Soif Wine, Cheese, and Tapas Bar

Entrées: Moderate ($8-$14)

Dinner (Tues.-Sat.)

357 North Shelmore Blvd., Mt. Pleasant

(843) 884-9708

When I visited Soif, a tapas restaurant in Mt. Pleasant, the best of the small plates in rotation was the soup: a spring radish puree with feta, garlic, and shallots. This is not a knock on the rest of the menu. The soup was just that good, and it encapsulates what Soif is all about.

Owner Gail Summars has come from the Napa Valley to Mt. Pleasant’s I’On neighborhood and opened a combination wine shop and restaurant with an avowed mission: to change the way we eat and drink. And that means small plates, which allows diners to sample many different things rather than filling up on a single oversized entrée, and reasonably-priced wine (bottles run from $24 to $73, with many by-the-glass selections for $6). Sharing is expected. And, most of all, Soif’s philosophy pairs the small but top-notch selection with expert guidance. Both the wine shop and the restaurant offer a limited number of good — and often unexpected — options, along with plenty of help to guide guests through their choices.

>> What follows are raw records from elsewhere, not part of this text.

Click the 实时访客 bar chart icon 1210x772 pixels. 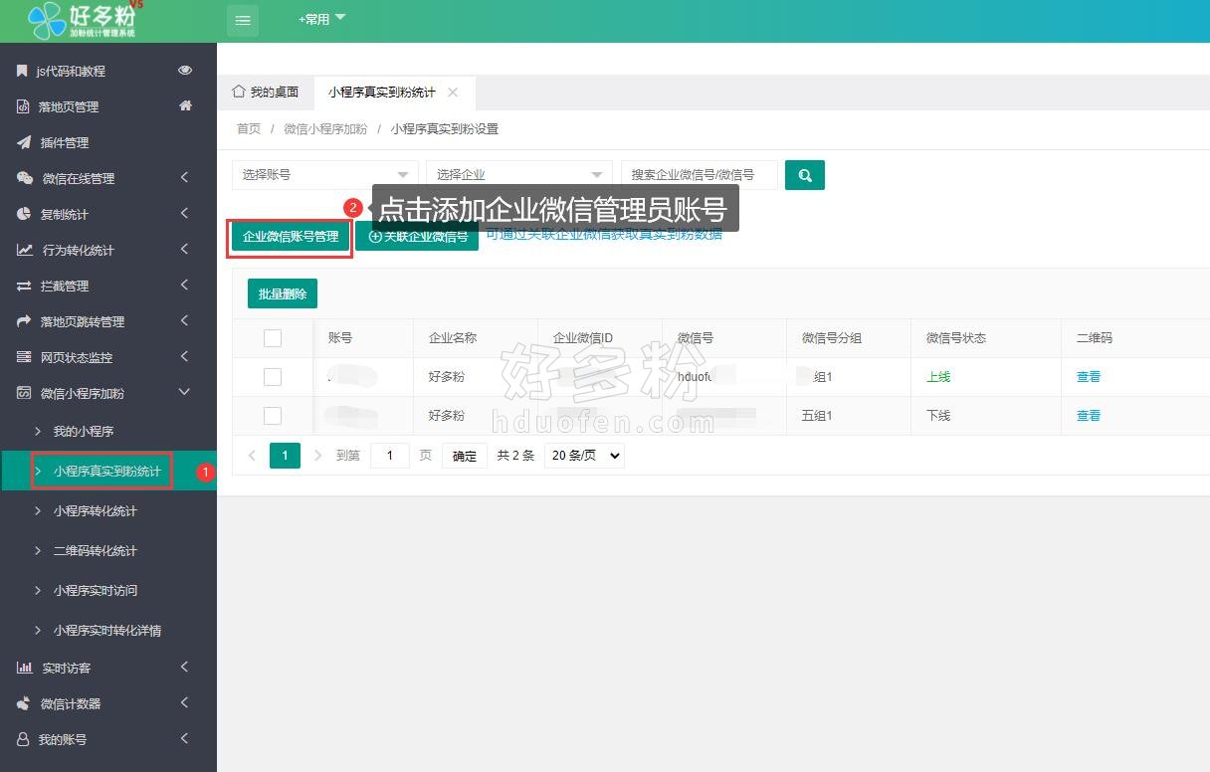point(25,668)
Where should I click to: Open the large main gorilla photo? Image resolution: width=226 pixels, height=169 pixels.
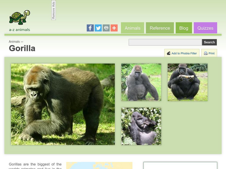click(x=63, y=104)
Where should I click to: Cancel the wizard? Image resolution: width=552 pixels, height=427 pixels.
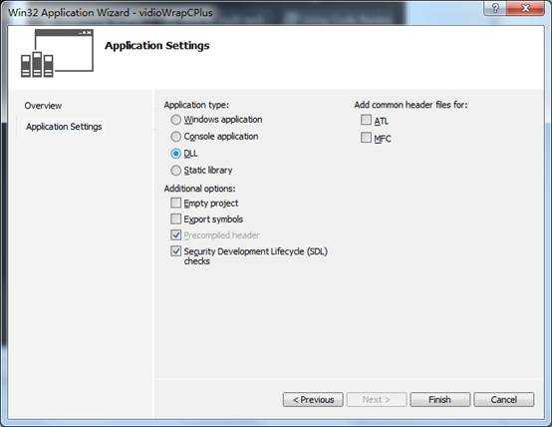click(x=504, y=399)
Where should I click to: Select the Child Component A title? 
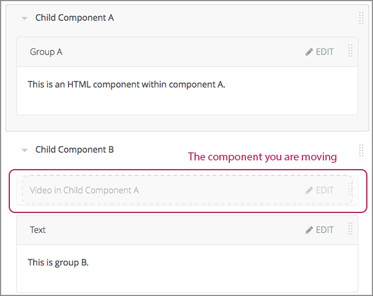click(x=74, y=18)
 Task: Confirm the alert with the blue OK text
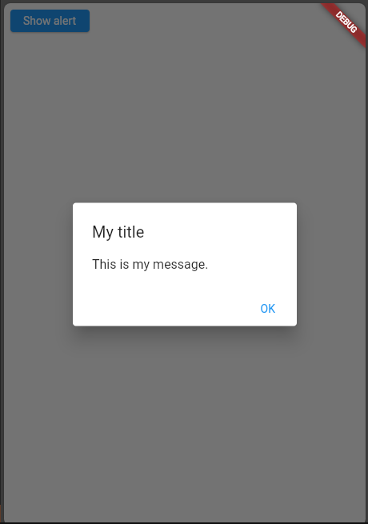pyautogui.click(x=268, y=309)
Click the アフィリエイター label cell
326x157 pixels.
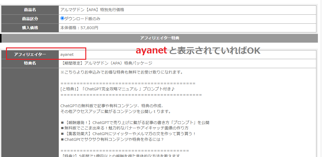point(30,55)
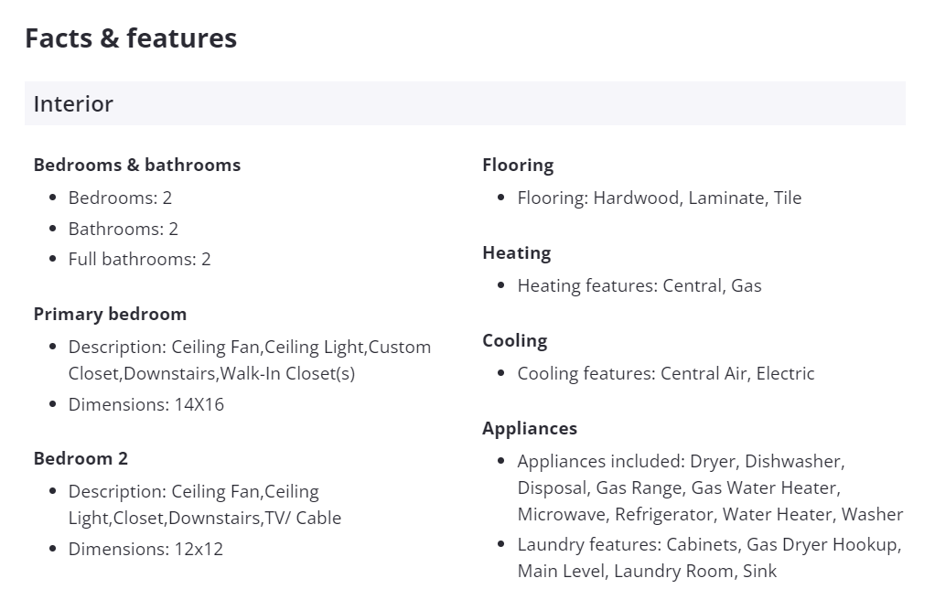This screenshot has height=589, width=935.
Task: Select the Bedrooms & bathrooms subheading
Action: tap(137, 166)
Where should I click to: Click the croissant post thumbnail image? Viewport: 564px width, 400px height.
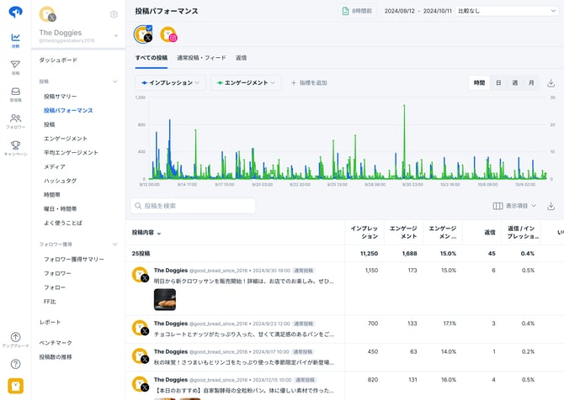click(x=164, y=299)
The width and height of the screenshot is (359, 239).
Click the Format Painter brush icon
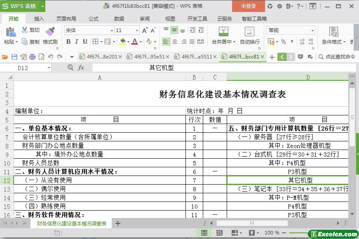pos(50,31)
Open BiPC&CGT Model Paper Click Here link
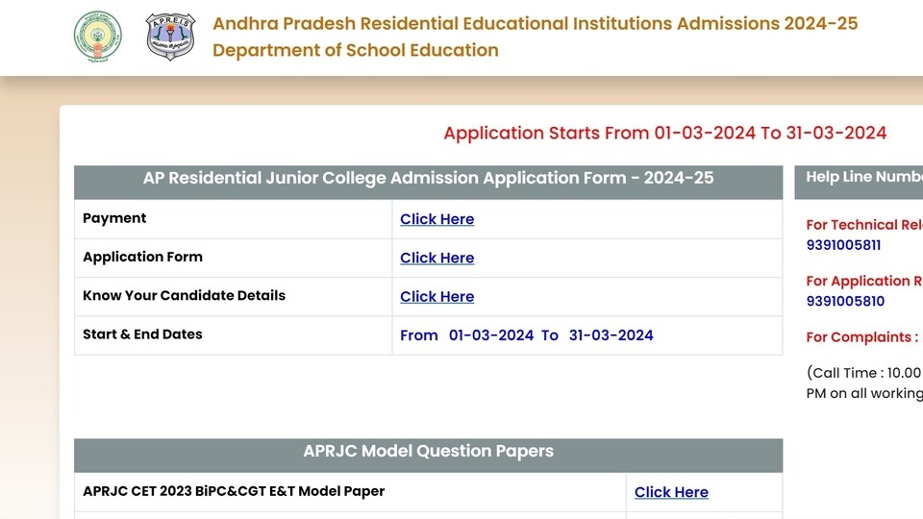Image resolution: width=923 pixels, height=519 pixels. click(x=671, y=492)
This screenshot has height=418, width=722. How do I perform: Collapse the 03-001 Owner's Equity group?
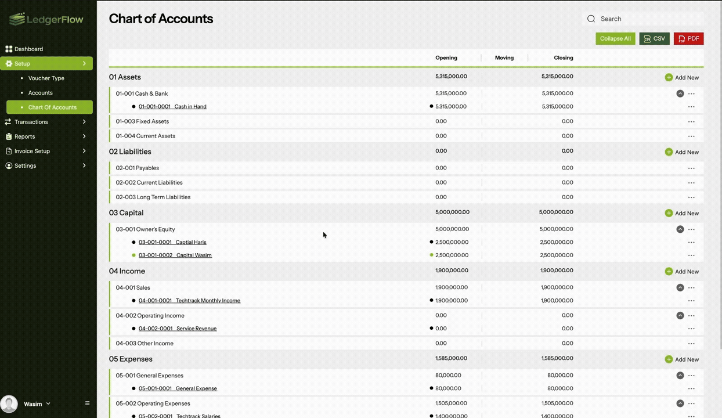coord(680,229)
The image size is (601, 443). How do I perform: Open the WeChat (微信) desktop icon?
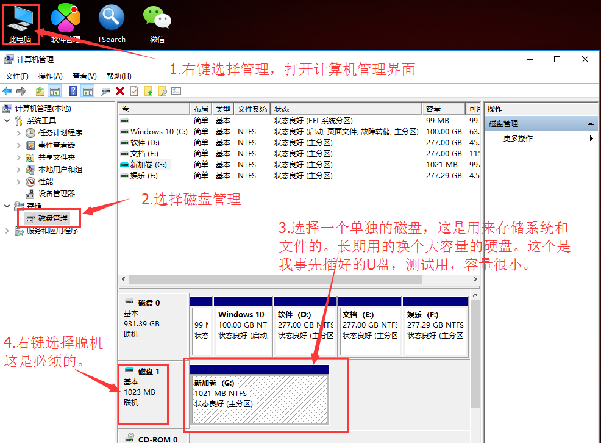click(x=157, y=23)
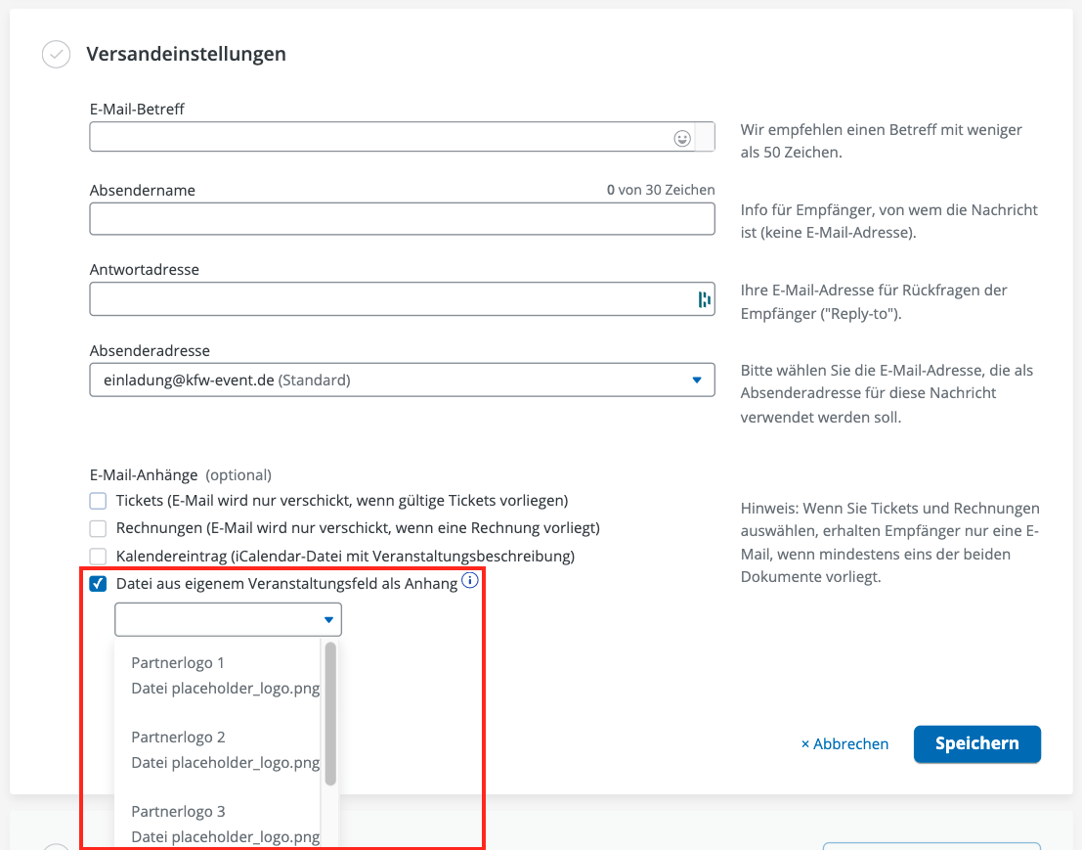Click the Abbrechen link
The image size is (1082, 850).
pyautogui.click(x=844, y=744)
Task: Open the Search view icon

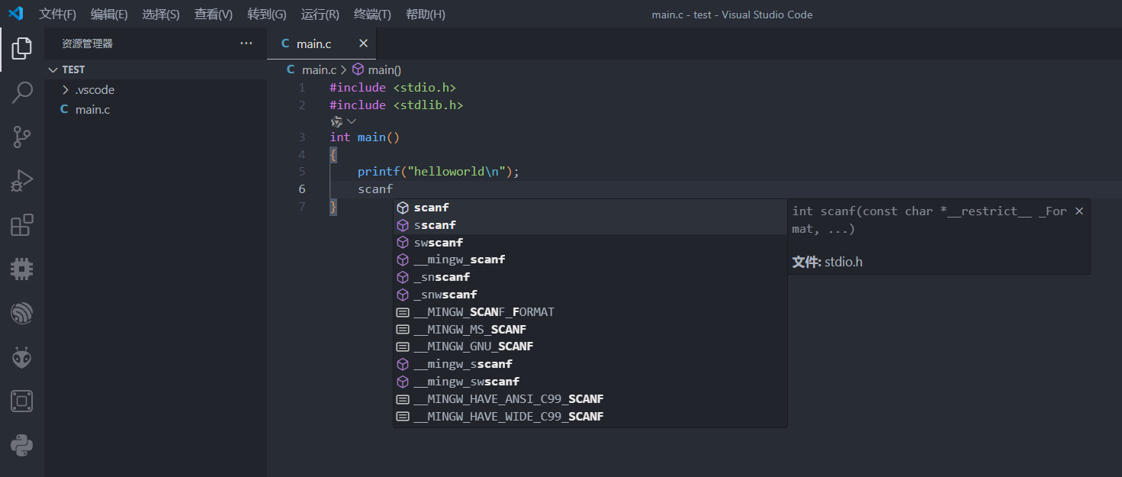Action: click(21, 93)
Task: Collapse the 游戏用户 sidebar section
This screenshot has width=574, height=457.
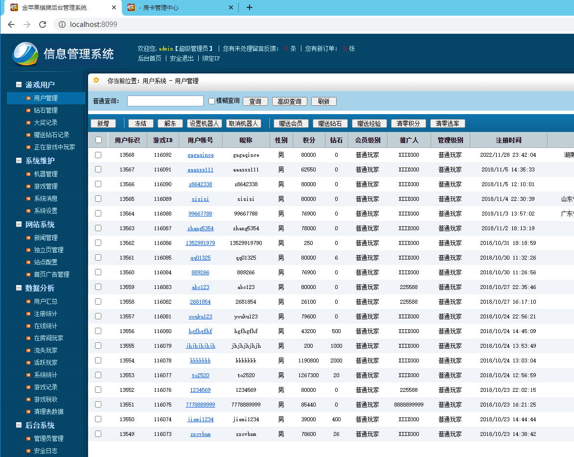Action: 19,85
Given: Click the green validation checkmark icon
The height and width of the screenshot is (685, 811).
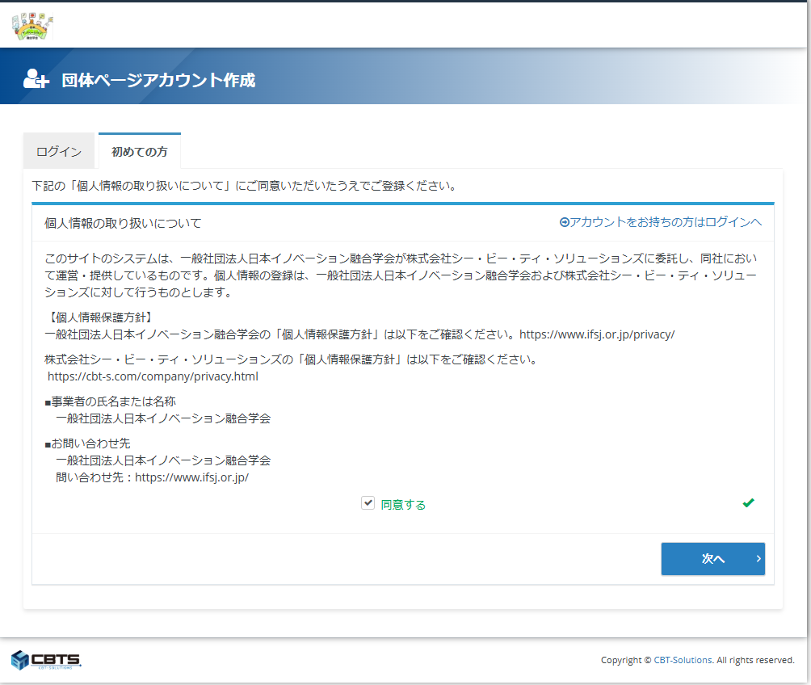Looking at the screenshot, I should point(748,503).
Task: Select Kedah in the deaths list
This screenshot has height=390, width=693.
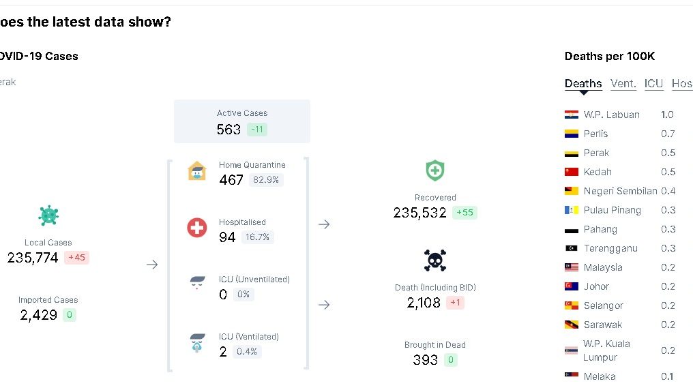Action: pyautogui.click(x=598, y=172)
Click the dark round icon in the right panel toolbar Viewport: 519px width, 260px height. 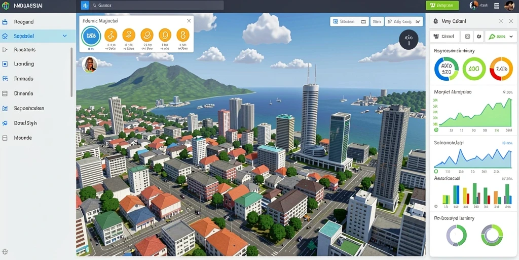[478, 37]

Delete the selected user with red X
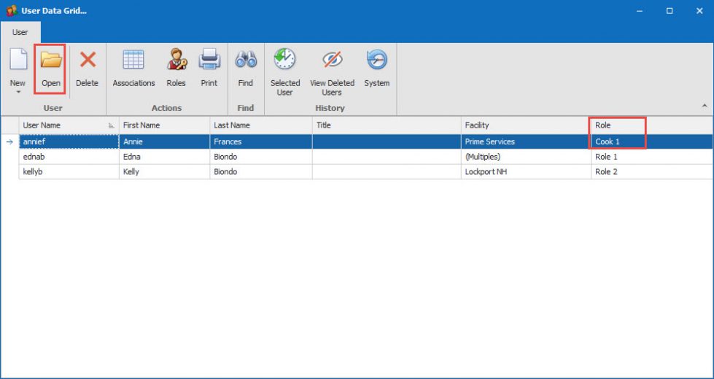(x=87, y=61)
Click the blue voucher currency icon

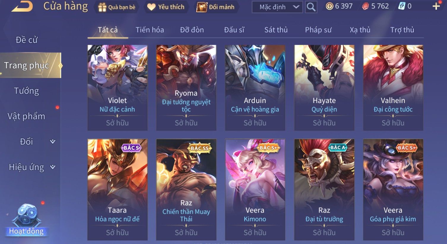pos(402,6)
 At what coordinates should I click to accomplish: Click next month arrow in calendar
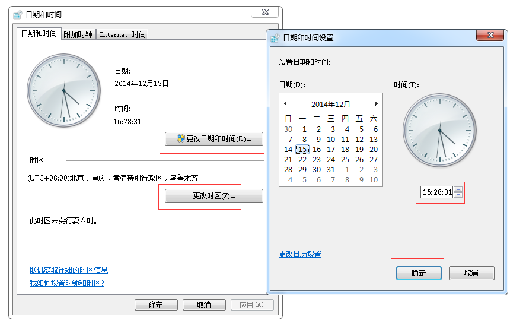376,104
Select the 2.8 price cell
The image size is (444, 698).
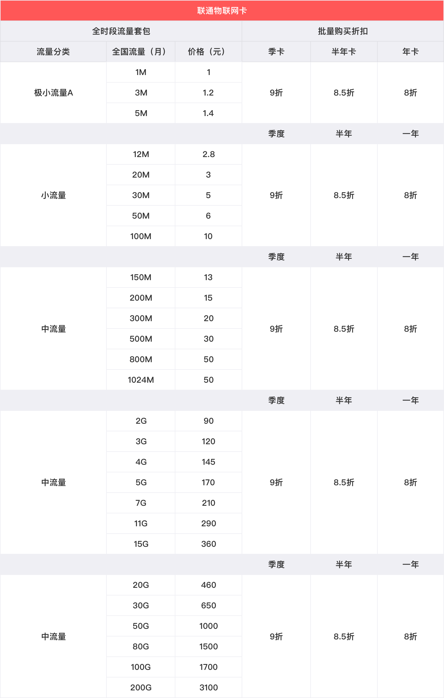[209, 154]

If you like to be guided, your best dinner bet is the daily four-course chef’s menu, which you can have paired with a half-glass of wine for each course ($30 food alone, $50 with wine pairings). If you go for the chef’s menu, you should take the wine pairings, too. The courses (generally a soup, salad, “medium plate” entrée, and dessert) flow naturally together, and the wines are well-matched to highlight and enhance the flavors of each course while giving you a range of new tastes to try.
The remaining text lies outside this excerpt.